The graph below shows that the future energy consumption of the bitcoin network is highly dependent on the cryptocurrency’s price.
The researcher estimates that when the bitcoin network reaches $2 million by 2040, it will consume 894 TW⋅h annually – about 10 times its current level.
“That’s 0.36% of the estimated global energy consumption in 2040, which implies a significant increase over the current 0.05%,” Mellerud noted.
The neutral scenario assumes annual energy consumption of 223 TWh, just over twice the current level.
The researcher also offered a scenario analysis that took into account not only price, but also transaction fees.
“In the table above, we see that with a bitcoin price of $2 million in 2040, transaction fees have a huge impact on energy consumption. For every additional 0.1 BTC of commissions per block, network energy consumption increases by 150 TW⋅h – a value almost twice the current figure,” the expert explained.
Another interesting finding is that with the historical average transaction fees per block (0.4 BTC) and reaching $200,000 by 2040, energy consumption will remain roughly at current levels. This, according to the researcher, is the result of halvings that cut low-performing players off from the market.
As mentioned above, if the price of bitcoin reaches the $2 million mark by 2040, its share in global energy consumption will be 0.36%. According to Mellerud, the figure, while high compared to the current one, is still far below the “apocalyptic estimates” made by some critics of digital gold.
“With this consumption, bitcoin mining would be considered a rather energy-intensive industry. But it would still be considerably inferior to industries like cement production, which consumes 2 percent of the world’s energy,” the researcher said.
He is also convinced that regular halving will limit the growth of the network’s energy consumption, even though the market value of the cryptocurrency gradually increases.
“The reward is halved every four years. To compensate for this effect, the price of the cryptocurrency must double during each of these periods. Consequently, for the energy consumption of the network to exceed the current level, the market value of bitcoin must be in the neighborhood of $650,000 by 2040,” Mellerud explained.

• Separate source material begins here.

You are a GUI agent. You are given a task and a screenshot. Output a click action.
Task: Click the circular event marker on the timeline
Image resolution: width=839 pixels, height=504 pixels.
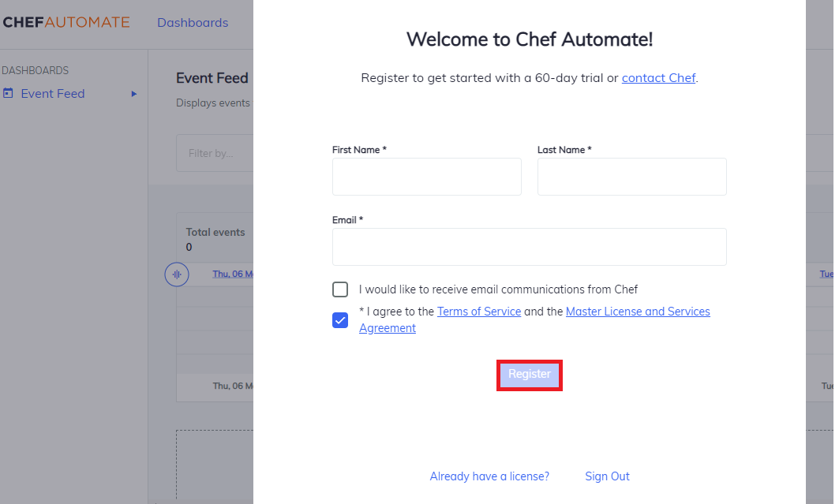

The energy consumption of the bitcoin network depends on various factors, and it is quite difficult to predict it for the future. However, we can conclude that digital gold will become a really significant energy consumer if its price reaches several million dollars.
An increase in the market value of bitcoin stimulates mining activity and, consequently, increases energy consumption. But regular halving has the opposite effect: in order to increase aggregate electricity costs in the long run, the cryptocurrency’s price must grow extremely fast.
Increasing the share of transaction fees could somewhat mitigate the effects of halving on digital gold miners. But this is only possible if bitcoin is actively used as a means of payment.
The price of the first cryptocurrency is predominantly dependent on market demand for it as a store of value. In turn, the amount of commission is determined by the use of bitcoin as a medium of exchange.
The overall energy consumption of the network will only increase if the first cryptocurrency continues to successfully perform the above-mentioned basic functions of money in the coming decades.
A rate of 0.36% at $2 million in 2040 is not that high, given the usefulness and potential use of bitcoin by millions of market participants around the world.